[Items listed in a dataset]
╭──

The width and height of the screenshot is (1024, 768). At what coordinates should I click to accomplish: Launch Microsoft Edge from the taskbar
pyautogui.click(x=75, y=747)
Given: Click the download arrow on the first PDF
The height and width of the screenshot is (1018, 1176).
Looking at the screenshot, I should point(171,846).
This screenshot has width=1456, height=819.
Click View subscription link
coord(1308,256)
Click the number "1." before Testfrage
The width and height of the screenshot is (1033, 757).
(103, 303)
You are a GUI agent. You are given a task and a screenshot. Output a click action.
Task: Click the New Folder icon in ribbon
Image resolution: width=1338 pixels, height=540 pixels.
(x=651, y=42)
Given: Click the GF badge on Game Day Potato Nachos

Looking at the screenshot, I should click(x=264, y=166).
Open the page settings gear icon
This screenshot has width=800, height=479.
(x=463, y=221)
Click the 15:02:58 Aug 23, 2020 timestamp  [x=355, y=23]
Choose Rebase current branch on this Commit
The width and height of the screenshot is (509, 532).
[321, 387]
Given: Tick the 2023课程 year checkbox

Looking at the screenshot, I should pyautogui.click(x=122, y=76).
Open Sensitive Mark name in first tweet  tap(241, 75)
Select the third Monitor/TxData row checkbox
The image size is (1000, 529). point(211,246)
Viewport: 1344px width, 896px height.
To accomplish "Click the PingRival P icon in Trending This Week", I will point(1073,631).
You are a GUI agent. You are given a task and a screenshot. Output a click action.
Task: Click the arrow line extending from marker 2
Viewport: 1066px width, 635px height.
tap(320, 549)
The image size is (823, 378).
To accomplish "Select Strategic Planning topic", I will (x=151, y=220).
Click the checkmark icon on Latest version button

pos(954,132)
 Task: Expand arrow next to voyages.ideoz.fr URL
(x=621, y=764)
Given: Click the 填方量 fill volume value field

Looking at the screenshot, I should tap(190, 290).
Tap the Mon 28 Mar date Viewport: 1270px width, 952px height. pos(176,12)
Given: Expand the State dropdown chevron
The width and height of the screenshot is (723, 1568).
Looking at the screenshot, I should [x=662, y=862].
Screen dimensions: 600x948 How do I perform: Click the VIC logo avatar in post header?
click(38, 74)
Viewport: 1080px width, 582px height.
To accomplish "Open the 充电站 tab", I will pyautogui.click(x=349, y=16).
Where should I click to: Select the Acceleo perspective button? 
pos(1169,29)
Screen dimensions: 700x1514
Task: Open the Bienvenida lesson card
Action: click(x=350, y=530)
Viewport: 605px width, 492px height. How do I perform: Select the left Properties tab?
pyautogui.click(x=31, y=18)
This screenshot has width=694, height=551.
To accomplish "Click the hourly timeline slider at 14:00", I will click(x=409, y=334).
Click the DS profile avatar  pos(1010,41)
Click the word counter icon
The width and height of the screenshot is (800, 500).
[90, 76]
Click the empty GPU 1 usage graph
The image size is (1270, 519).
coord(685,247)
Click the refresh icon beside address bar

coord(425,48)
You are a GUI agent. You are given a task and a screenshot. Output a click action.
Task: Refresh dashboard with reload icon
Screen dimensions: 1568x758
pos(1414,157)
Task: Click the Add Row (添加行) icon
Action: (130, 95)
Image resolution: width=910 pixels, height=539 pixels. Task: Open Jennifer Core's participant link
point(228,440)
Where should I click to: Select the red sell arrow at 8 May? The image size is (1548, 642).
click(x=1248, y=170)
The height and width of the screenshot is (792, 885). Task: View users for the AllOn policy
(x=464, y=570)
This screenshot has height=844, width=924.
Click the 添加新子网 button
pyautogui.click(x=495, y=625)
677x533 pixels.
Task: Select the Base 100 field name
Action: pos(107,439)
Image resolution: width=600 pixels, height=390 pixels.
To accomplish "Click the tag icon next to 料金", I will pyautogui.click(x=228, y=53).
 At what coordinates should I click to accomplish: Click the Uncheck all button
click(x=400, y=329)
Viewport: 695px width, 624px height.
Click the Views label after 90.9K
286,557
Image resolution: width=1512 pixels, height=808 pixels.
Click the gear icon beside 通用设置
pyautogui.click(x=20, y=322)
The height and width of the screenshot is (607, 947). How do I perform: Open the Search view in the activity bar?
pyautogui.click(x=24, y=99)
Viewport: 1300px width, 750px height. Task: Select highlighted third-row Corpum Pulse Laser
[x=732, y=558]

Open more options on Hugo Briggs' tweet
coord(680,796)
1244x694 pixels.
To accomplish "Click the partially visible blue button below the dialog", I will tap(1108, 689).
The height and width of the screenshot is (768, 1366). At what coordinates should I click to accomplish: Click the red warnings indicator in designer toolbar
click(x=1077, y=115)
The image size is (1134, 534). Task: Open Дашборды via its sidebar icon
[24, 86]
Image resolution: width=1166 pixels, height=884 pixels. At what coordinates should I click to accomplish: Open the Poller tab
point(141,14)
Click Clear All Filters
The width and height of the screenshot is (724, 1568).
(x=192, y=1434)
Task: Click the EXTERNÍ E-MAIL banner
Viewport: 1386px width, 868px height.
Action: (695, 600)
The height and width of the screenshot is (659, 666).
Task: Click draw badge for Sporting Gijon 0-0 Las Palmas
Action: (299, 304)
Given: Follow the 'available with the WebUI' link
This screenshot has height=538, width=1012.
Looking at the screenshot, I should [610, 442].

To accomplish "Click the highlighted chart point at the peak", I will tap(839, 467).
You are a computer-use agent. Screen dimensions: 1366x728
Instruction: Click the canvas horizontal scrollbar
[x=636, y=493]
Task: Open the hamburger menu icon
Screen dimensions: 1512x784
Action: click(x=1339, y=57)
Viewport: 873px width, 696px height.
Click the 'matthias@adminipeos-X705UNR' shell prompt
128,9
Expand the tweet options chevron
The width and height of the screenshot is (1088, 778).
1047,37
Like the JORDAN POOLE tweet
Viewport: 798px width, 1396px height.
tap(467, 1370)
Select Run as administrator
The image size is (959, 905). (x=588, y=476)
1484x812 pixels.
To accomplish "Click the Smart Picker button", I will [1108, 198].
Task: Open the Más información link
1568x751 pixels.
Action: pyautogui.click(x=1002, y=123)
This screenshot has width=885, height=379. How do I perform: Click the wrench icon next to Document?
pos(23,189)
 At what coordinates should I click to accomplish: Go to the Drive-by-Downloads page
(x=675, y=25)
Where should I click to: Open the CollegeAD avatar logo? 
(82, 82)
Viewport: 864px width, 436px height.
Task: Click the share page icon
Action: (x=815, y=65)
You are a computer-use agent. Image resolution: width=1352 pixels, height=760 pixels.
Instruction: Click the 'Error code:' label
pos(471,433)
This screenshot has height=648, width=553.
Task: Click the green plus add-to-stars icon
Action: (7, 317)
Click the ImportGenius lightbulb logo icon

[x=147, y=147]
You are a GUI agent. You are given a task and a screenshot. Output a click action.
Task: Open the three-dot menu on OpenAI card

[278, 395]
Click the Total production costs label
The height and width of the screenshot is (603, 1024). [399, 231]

╰──

Aim of the task: Whenever the string "computer" shows up in a line of the entries, copy that line.

Result of this task:
You are a computer-use agent. Screen dimensions: 1366x728
You are a computer-use agent. Image resolution: width=1352 pixels, height=760 pixels.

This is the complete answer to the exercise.